If you upload this file via WebDAV then this file should be saved within the conf/plugin-configuration/split-html-xml-filter directory of the data source.
|
Examples
The example below shows configuration of the XML or HTML split plugin to split a specific XML file and HTML file if found during the update.
Consider a web data source that crawls a set of files including the XML and HTML files shown below:
http://example.com/bookstore.xml
<libraries>
<library>
<books>
<book>
<name>Book1</name>
<link>/Book1.html</link>
</book>
<book>
<name>Mybook1</name>
<link>/MyBook1.html</link>
</book>
</books>
</library>
<library>
<books>
<book>
<name>Book2</name>
<link>/Book2.html</link>
</book>
<book>
<name>Mybook2</name>
<link>/MyBook2.html</link>
</book>
</books>
</library>
</libraries>
http://example.com/itemdirectory/search.html
<html>
<body>
<div>
<ul class="item-list">
<li class="item"> <a href="/items1.html">Item 1</a> </li>
<li class="item"> <a href="/items2.html">Item 2</a> </li>
<li class="item"> <a href="/items3.html">Item 3</a> </li>
<li class="item"> <a href="/items4.html">Item 4</a> </li>
<li class="item"> <a href="/items5.html">Item 5</a> </li>
<li class="item"> <a href="/items6.html">Item 6</a> </li>
</ul>
</div>
</body>
</html>
The web data source can be configured to split both of these pages so that the <book>
elements from the XML file and the <li class="item">
items from the HTML are all indexed as separate items.

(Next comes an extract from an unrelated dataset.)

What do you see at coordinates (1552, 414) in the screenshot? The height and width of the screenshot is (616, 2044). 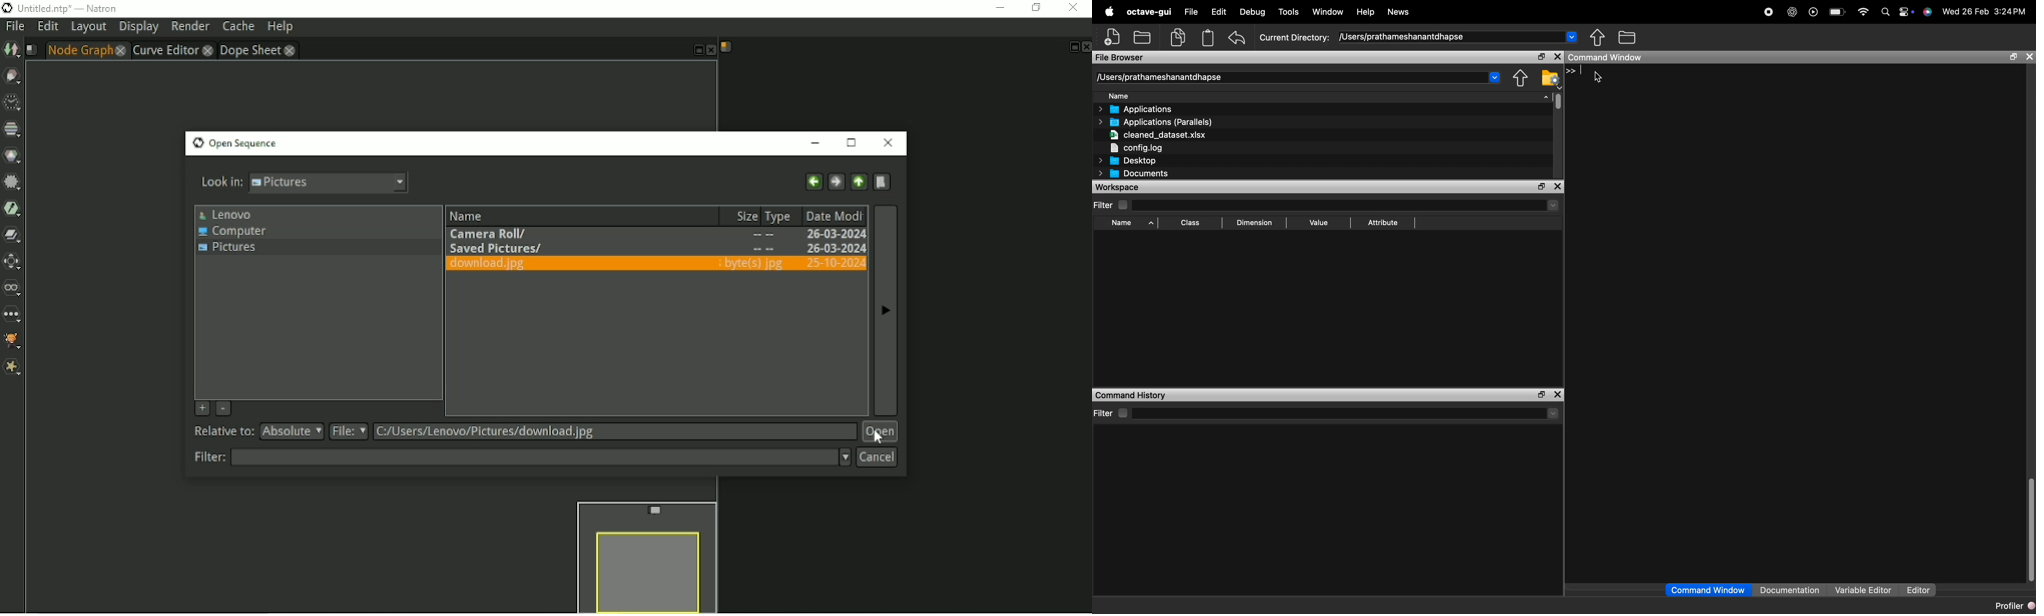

Setting the following rules in the plugin configuration:
rules.json
[
{
"url": "http://example.com/bookstore.xml",
"splitPattern": "/libraries/library/books/book",
"urlPath": "//link",
"urlFormat": "https://example.com/bookstore/books{0}"
},
{
"url": "http://example.com/itemdirectory/search.html",
"splitPattern": ".item-list .item",
"urlPath": ".item a",
"urlPathAttr": "href",
"urlFormat": "https://example.com/product{0}"
}
]
will result in two items being added to the index from the XML file, and six from the HTML file.